Le décompte du bailleur portant d’une part sur les provisions versées par le preneur de 2015 à 2019 et d’autre part les charges réelles appelées aboutissent à un trop-perçu de 29 071,20 euros qu’il convient de restituer au preneur.
En ce qui concerne les années suivantes, le bailleur ne produit aucun décompte alors que des paiements partiels, selon ses dires, sont intervenus en 2020 ainsi que 2021 et qu’il n’est fait référence qu’aux mois de janvier et de février sur l’année 2022. Le preneur reste taisant sur les paiements intervenus durant ces années, sauf à contester à bon droit le décompte de régularisation de charges 2021. En l’absence de décompte clair et précis du bailleur, celui-ci sera débouté de sa demande en paiement de loyers et charges, de sorte qu’aucune compensation ne pourra être ordonnée.

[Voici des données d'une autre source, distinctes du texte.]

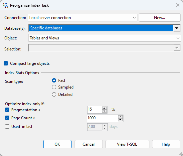Screen dimensions: 183x156
Task: Increase the Fragmentation percentage with up arrow
Action: pos(104,108)
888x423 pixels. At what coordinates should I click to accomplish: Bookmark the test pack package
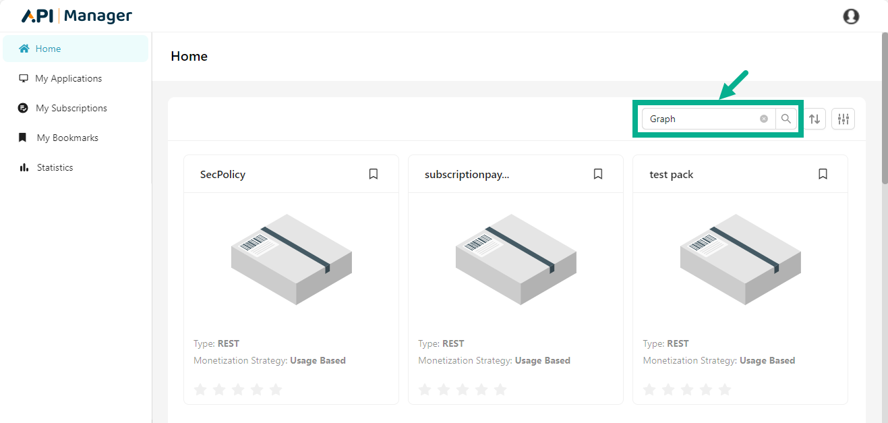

Sur le préjudice économique du preneur:
Aux termes de l’article 1231-6 du code civil, «les dommages et intérêts dus à raison du retard dans le paiement d’une obligation de somme d’argent consistent dans l’intérêt au taux légal, à compter de la mise en demeure.

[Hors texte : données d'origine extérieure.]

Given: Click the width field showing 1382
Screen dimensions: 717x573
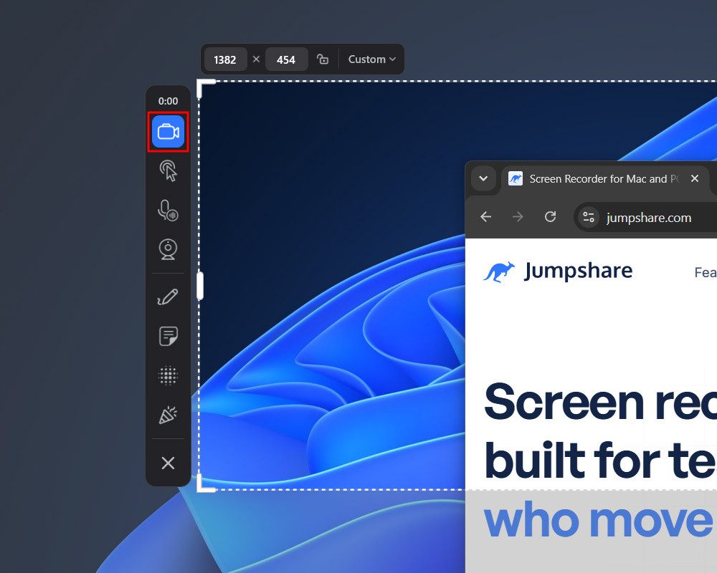Looking at the screenshot, I should pyautogui.click(x=225, y=59).
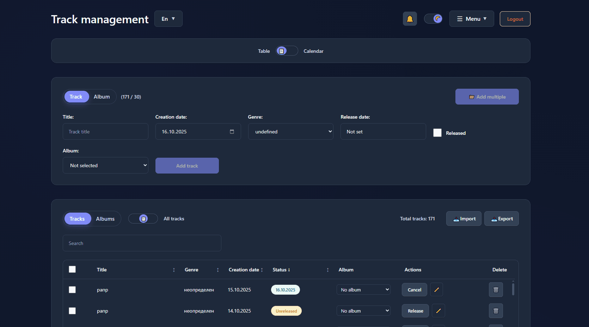Sort by Creation date column arrow
This screenshot has height=327, width=589.
[262, 270]
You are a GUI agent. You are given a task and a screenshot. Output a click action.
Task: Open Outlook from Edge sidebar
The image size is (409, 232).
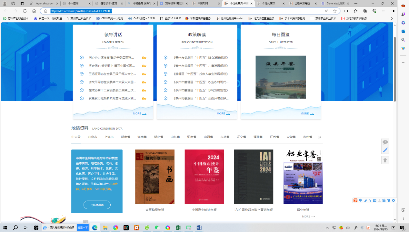403,31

Ces dommages et intérêts sont dus sans que le créancier soit tenu de justifier d’aucune perte.
Le créancier auquel son débiteur en retard a causé, par sa mauvaise foi, un préjudice indépendant de ce retard, peut obtenir des dommages et intérêts distincts de l’intérêt moratoire. »
Le bailleur, à savoir la SCI Guihot, puis la SCI JMP Immo seront, en application de l’article précité, condamnés à payer la somme de 29071,20 euros correspondant au trop-perçu de charges pour les années 2015 à 2019, avec intérêts au taux légal à compter du 28 décembre 2020, date de l’assignation.
Par contre, le preneur ne démontre pas l’existence du préjudice économique allégué qui serait indépendant du retard dans le paiements. Il doit donc être débouté de sa demande de dommages-intérêts.
Le bailleur a procédé tardivement à l’information dont il est redevable sur sa créance de charges et n’a pas procédé spontanément à la restitution du trop-perçu qu’il reconnaissait devoir. Il a ainsi obligé le preneur à agir en justice et dès lors, le bailleur doit être condamné à supporter les dépens de première instance et d’appel. L’équité commande en outre d’allouer au preneur une somme de 2 500 € en application de l’article 700 du code de procédure civile.
PAR CES MOTIFS :
La Cour, statuant par arrêt contradictoire et en dernier ressort,
Infirme le jugement déféré en toutes ses dispositions,
Et statuant à nouveau,
Condamne solidairement la SCI Guihot et la SCI JMP Immo 1 à rembourser à la SARL Sud Primeurs la somme de 29 071,20 euros correspondant à un trop-perçu de charges pour les années 2015 à 2019 avec intérêts au taux légal à compter du 28 décembre 2020,
Déboute la SARL Sud Primeurs de sa demande de dommages-intérêts,
Déboute la société JMP Immo de sa demande en paiement de loyers et charges impayés entre janvier 2020 et février 2022,
Dit en conséquence n’y avoir lieu à compensation,
Condamne solidairement la SCI Guihot et la SCI JMP Immo 1 aux dépens de première instance et d’appel et à payer une somme de 2500 € par application de l’article 700 du code de procédure civile.
Arrêt signé par la présidente et par la greffiere.